This directory contains sample implementations of training and evaluation pipelines for a Conformer RNN-T ASR model.
Because Conformer RNN-T is currently a prototype feature, you will need to either use the TorchAudio nightly build or build TorchAudio from source. Note also that GPU support is required for training.
To install the nightly, follow the directions at https://pytorch.org/.
To build TorchAudio from source, refer to the contributing guidelines.

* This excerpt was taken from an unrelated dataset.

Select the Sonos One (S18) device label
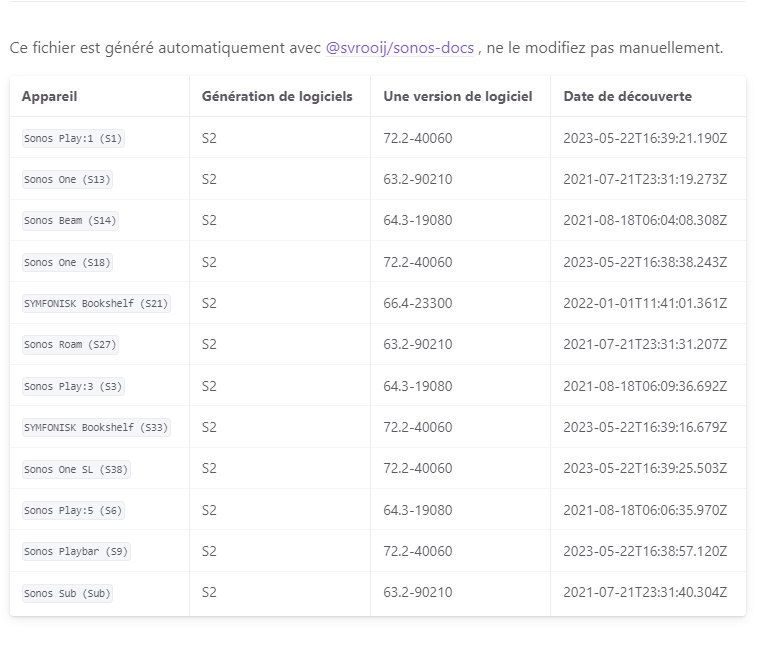Image resolution: width=784 pixels, height=648 pixels. pos(68,263)
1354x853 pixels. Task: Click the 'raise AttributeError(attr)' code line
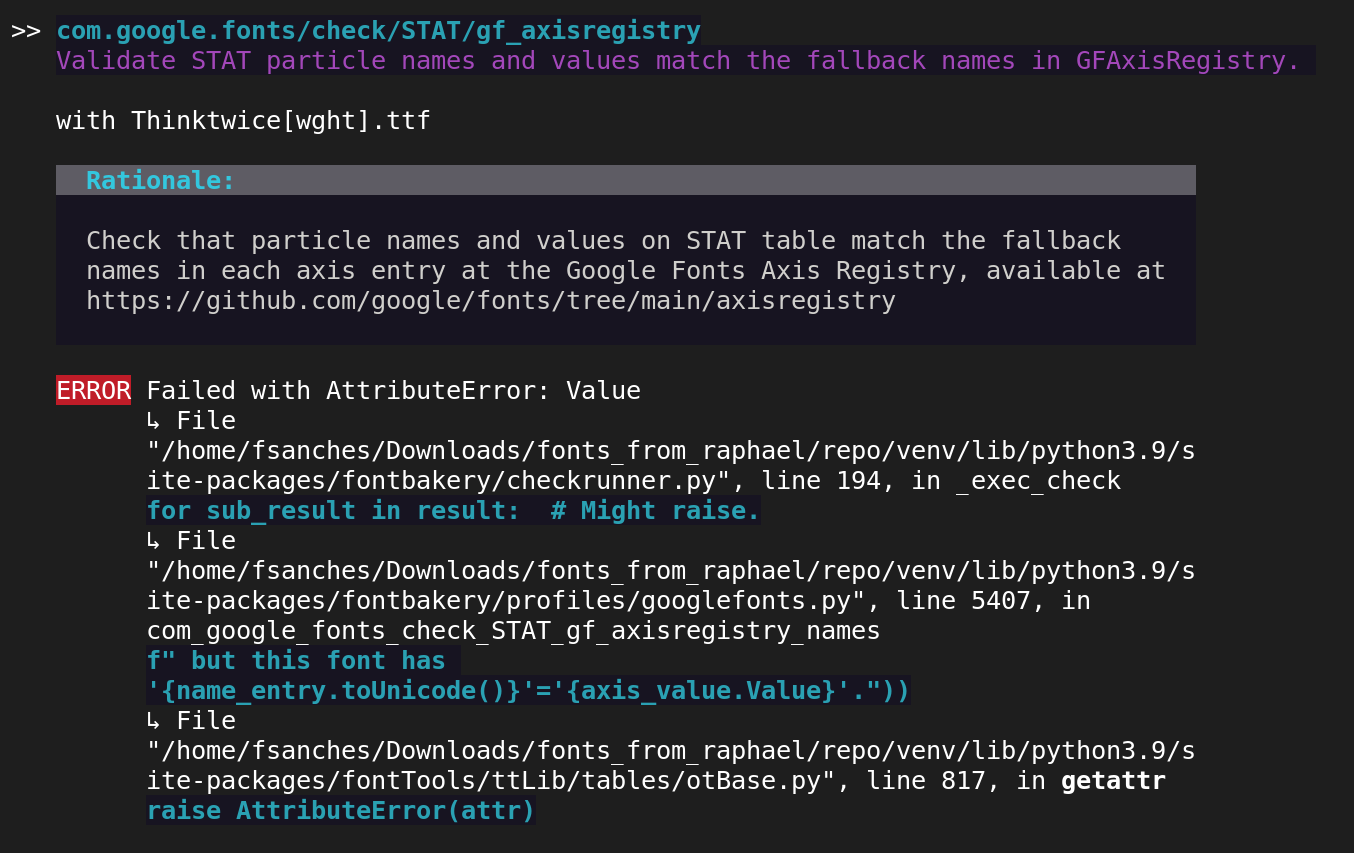coord(340,810)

pip install pytorch-lightning sentencepiece tensorboard
train.py
trains an Conformer RNN-T model (30.2M parameters, 121MB) on LibriSpeech using PyTorch Lightning. Note that the script expects users to have the following:
- Access to GPU nodes for training.
- Full LibriSpeech dataset.
- SentencePiece model to be used to encode targets; the model can be generated using
train_spm.py
. - File (--global_stats_path) that contains training set feature statistics; this file can be generated using
global_stats.py
.
Sample SLURM command:
srun --cpus-per-task=12 --gpus-per-node=8 -N 4 --ntasks-per-node=8 python train.py --exp-dir ./experiments --librispeech-path ./librispeech/ --global-stats-path ./global_stats.json --sp-model-path ./spm_unigram_1023.model --epochs 160
eval.py
evaluates a trained Conformer RNN-T model on LibriSpeech test-clean.
Sample SLURM command:
srun python eval.py --checkpoint-path ./experiments/checkpoints/epoch=159.ckpt --librispeech-path ./librispeech/ --sp-model-path ./spm_unigram_1023.model --use-cuda
The table below contains WER results for various splits.
WER | |
---|---|
test-clean | 0.0310 |
test-other | 0.0805 |
dev-clean | 0.0314 |
dev-other | 0.0827 |